Figure 2. Ala induced G2/M phase arrest in HepG2 cell line. (A) HepG2 cells were treated with 0, 4, 6 and 8 μM of Ala for 24 h. Subsequently, the relative number of cells in each cell cycle was determined by flow cytometry. The experiment was repeated three times, and the representative results are presented. **p < .01 and ***p < .001 as compared to the control group (B) HepG2 cells were treated with 0, 4, 6 and 8 μM of Ala for 24 h, and the protein expression of cyclin A1, Cycle B1 and p21 was detected by western blot with β-actin as internal control.
Figure 3. Ala-induced apoptosis in HepG2 cells. (A) DAPI staining was used to determine the nuclear morphological alterations of HepG2 cells (scale bar, 100 μm). (B) HepG2 cells were treated with 0, 4, 6 and 8 μM of Ala for 24 h. Ala-induced apoptosis in HepG2 cells was analyzed by V-FITC/PI staining and flow cytometry. The results were representative of three independent experiments having similar results. ****p < .0001 as compared to the control group. (C) The protein expression of Caspase-3 and PARP cleavage was detected by western blot after treatment with 0, 4, 6 and 8 μM of Ala, with β-actin as internal control.
Figure 4. Ala induced apoptosis via ROS in HepG2 cell line. (A) Levels of intracellular ROS. HepG2 cells were treated with 0, 4, 6 and 8 μM of Ala for 24 h. ROS were determined with fluorescence dye DCFH-DA by flow cytometry. The results were representative of three independent experiments having similar results. ****p < .001 as compared to the control group. (B) and (C) The cells were pre-incubated with NAC (10 mM) for 1 h and then 6 μM of Ala was added to the cells for 24 h. Flow cytometry and CCK-8 were used to assess the change of apoptosis and cell viability in HepG2 cells. The results were representative of three independent experiments having similar results. **p < .01 and ****p < .001 as compared to Ala treatment alone. (D) The cells were pre-incubated with NAC (10 mM) for 1 h and then treated with 6 μM of Ala for 24 h. The expression of apoptosis-related proteins caspase-3 and PARP cleavage were analyzed by western blot with β-actin as internal control.
Figure 5. Ala inhibited AKT signalling pathway through ROS generation. (A) The protein expression of p-AKT and AKT was detected by western blot after treatment with 0, 4, 6 and 8 μM of Ala. (B) The cells were pre-incubated with NAC (10 mM) for 1 h and then treated with 6 μM of Ala for 24 h. The expression of p-AKT and AKT protein was analyzed by western blot with AKT as internal control.

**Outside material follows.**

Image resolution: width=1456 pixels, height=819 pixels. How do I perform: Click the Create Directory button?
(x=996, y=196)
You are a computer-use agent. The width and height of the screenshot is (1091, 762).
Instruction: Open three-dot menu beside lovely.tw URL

Figure 6. Mitophagy inhibition enhanced Ala-induced apoptosis in HepG2 cells. (A) The protein expression of PINK1 and Parkin was detected by western blot after treatment with 0, 4, 6 and 8 μM of Ala. (B) Ala-inhibited mitophagy was detected by MitoTracker and LysoTracker in HepG2 cells, and analyzed by laser confocal microscope. (C) The cells were pre-treated with 10 mM Mdivi-1 for 1 h and then stimulated with 6 μM of Ala for 24 h. The annexin-V-FITC/PI stained cells were evaluated by flow cytometry. (D) Pre-incubated with Mdivi-1 (10 mM) for 1 h, HepG2 cells following treatment with 6 μM Ala for 24 h. CCK-8 assay was used to assess the viability of HepG2 cells. The results were representative of three independent experiments having similar results. **p < .01 and ****p < .0001 as compared to Ala treatment alone.
Figure 7. A proposed mechanism of Ala-induced apoptosis in HepG2 cells.